Marcio Fernandes
Marcio Fernandes

Novos treinadores sofrem para entrar no 'Clube do Bolinha'

Nova geração de técnicos ensaiou uma renovação da categoria, mas não suportou a pressão por resultados imediatos

Almir Leite, Gonçalo Junior e Raphael Ramos, O Estado de S.Paulo

09 de agosto de 2014 | 17h00

Vários treinadores que ensaiaram um processo de renovação no comando dos clubes brasileiros não conseguiram chegar ao outro lado do caminho. Foram sugados, em suas próprias opiniões, pelo imediatismo do futebol de resultados e pela falta de uma “marca” no mercado. Por isso, acabaram demitidos antes de entrarem para o grupo dos treinadores top do mercado brasileiro. Foi o que aconteceu, por exemplo, com Marquinhos Santos, campeão paranaense com o Coritiba em 2013, mas que foi demitido pelo Bahia no final de julho; Enderson Moreira, que deu lugar para Felipão no Grêmio depois de ter feito bom trabalho no Goiás, além de Gilson Kleina, que deve acertar com o mesmo Bahia depois de passar por Ponte Preta e Palmeiras.

Marquinhos Santos vê com naturalidade que, na dança das cadeiras, os lugares acabem sempre ocupados pelos mesmos nomes consagrados. “É um processo natural que os dirigentes e até os torcedores tenham menos paciência com treinadores que ainda não têm grife no mercado”, diz o treinador, que atua como profissional há dois anos.

Gilson Kleina aponta a necessidade de um plano de carreira, ou seja, os treinadores deveriam trabalhar nas categorias de base, clubes medianos e só poderiam assumir um clube de ponta depois de dez anos. “Muitos estão se tornando treinadores da noite para o dia”, diz Kleina. “Precisamos preparar melhor os profissionais. Idade não quer dizer experiência. Isso em qualquer segmento”, diz.

Silas, contratado pela Portuguesa na semana passada, concorda que o período de dez anos é o divisor de águas na carreira. “Sou treinador há sete anos.

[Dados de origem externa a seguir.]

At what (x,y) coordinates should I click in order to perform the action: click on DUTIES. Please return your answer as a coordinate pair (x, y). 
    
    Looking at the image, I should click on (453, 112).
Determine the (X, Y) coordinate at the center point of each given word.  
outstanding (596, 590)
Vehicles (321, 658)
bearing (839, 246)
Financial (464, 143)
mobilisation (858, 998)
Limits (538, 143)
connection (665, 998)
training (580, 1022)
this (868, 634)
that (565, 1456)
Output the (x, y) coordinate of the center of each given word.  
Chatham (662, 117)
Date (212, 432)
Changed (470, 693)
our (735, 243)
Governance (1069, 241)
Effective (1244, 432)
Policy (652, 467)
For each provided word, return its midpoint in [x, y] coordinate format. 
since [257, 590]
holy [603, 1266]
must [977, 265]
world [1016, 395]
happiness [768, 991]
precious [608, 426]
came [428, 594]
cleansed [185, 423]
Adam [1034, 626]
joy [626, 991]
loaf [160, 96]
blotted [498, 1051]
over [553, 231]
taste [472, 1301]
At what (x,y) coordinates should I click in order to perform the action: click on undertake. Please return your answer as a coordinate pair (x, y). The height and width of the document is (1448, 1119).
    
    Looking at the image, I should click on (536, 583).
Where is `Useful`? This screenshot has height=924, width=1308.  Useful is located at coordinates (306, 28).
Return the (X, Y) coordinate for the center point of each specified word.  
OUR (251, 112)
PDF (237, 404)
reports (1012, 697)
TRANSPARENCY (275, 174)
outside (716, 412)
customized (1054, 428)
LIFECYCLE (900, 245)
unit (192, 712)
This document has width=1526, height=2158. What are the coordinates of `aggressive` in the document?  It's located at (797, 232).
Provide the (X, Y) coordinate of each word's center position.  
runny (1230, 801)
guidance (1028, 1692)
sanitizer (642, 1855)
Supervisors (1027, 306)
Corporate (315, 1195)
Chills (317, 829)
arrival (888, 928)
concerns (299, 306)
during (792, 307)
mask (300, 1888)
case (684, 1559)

Acho que o técnico só é respeitado quando rompe a barreira dos 10 anos”, afirma o treinador, que acumula passagens por Avaí, Grêmio e o futebol do Catar. “É preciso adquirir experiência. No Avaí, por exemplo, você luta para se manter na Série A; no Grêmio, tem de conquistar títulos. O trabalho só continua se o time ganha. Caso contrário, cai tudo por terra. Mas isso se aprende no dia a dia”, afirma.

Esse é um consenso entre todos da nova geração: a incompatibilidade entre a pressão por resultados imediatos e o tempo de montagem de um time. “É exatamente entre o 11º e 12º mês que o trabalho começa a dar resultados”, diz Marquinhos Santos, repetindo uma avaliação de Gilson Kleina.

Toninho Cecílio, outro treinador que ainda aguarda uma chance em um clube grande, afirma que o problema não é apenas o desempenho do técnico, a sequência de vitórias e derrotas, e sim a forma de gestão dos clubes. “O treinador fica muito exposto aos maus gestores. Eu quero ver gestor cobrando jogador e não só trocando treinador”, afirmou Toninho.